Paran kadar konuş.

Ciğeri beş para etmez.

Kaç kuruşluk adamsın.

Ağlamak para etmez.

Kiminin parası, kiminin duası...

Vesaire, vesaire...


*

Türk toplumu olarak paranın hayatımızda ne kadar anlamsız olduğunu (!) zannedersem günlük yaşamımızda sıkça kullandığımız bu deyimlerden anlayabilmek mümkün.

*

Velhasıl, bizim memlekette sadece alışverişlerde kullanılmıyor para.

Varlığı birçok şeyi değiştirebiliyor.

Hatta hukuku...

Nasıl mı?

Mesela kan parası...


Ne olduğunu bir örnekle anlatalım.

*

Rüzgar Çetin.

31 Yaşında.

Şimdi size nasıl anlatsak ki?


Kısacası, ünlü yönetmen Sinan Çetin'in biricik oğlu...

Yani çok zengin.

Kendisi trafikte bayağı tecrübe sahibi...(!)

Öyle ki, 28 Kez trafik kazası yapmış.


Ehliyetine 2 kez el koyulmuş.

Sonra...

Sonrası malum.

Yılmamış.


YAKLAŞIK DOKUZ AY ÖNCE...

Bir gece yarısı çekmiş kafayı, geçmiş direksiyon başına.
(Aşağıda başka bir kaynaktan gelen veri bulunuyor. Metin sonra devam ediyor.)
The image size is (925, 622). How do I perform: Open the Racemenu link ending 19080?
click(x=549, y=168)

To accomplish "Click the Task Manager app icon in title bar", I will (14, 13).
Araba lüks olunca doyuramamış, vesselam.

Bastıkça basmış gaza.


Hızını alamamış, karşıdan gelen polis aracıyla kafa kafaya çarpışmış.
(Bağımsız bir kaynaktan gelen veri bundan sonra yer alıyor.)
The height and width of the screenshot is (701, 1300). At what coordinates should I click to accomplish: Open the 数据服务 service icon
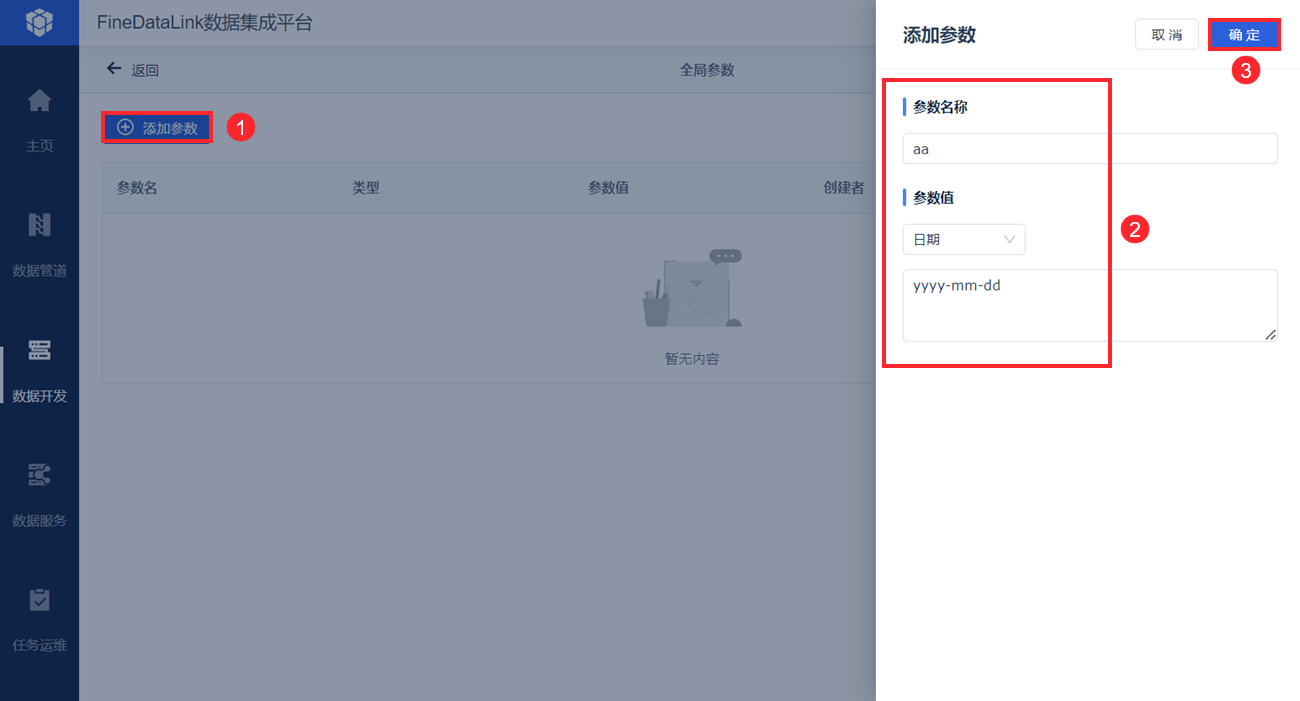click(x=39, y=475)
Araçta bulunan iki polisten biri olan 33 yaşındaki İsmet Fatih Alagöz şehit olurken, bir polis memuru da yaralanmış.

Ve sonuç:

Ardında iki yetim çocuk bırakan şehit polis Alagöz memleketi Çorum'a, yaralı polis memuru hastaneye,  trafikte hızını alamayan Rüzgar Çetin ise cezaevine gönderildi.

Aradan 8 ay geçti.

Rüzgar Çetin'in cezaevinde olduğu bu süre içerisinde, Çetin Ailesi de boş durmamış.
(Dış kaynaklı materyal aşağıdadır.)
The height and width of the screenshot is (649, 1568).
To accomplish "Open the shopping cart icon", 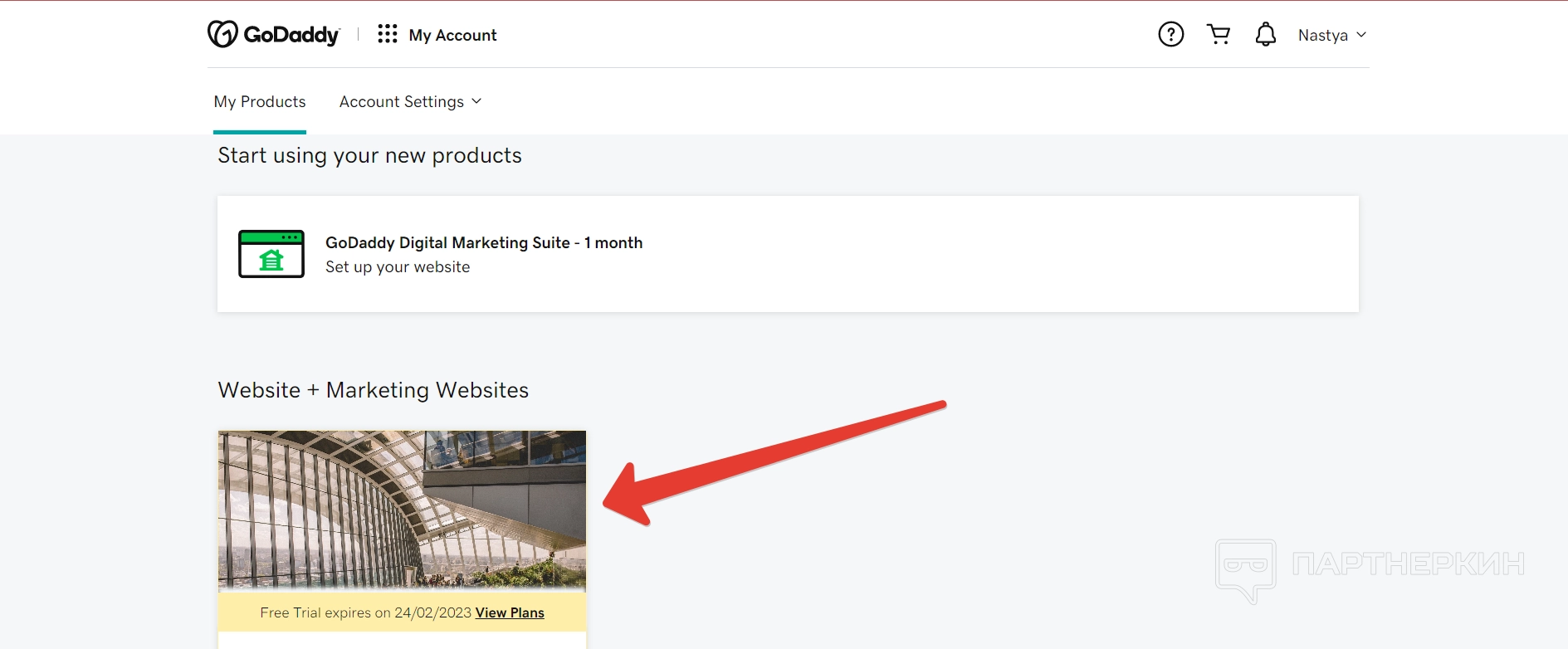I will click(x=1219, y=34).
Şehit polis Alagöz'ün ailesi ile birkaç kez görüşüp, davadan vazgeçmeleri için ikna çabalarına gitmiş.


İddialara göre, en son görüşmede  1.5 milyonluk "Kan parası"  üzerinde ulaşılmış ve Alagöz Ailesi davadan vazgeçmeyi kabul etmiş.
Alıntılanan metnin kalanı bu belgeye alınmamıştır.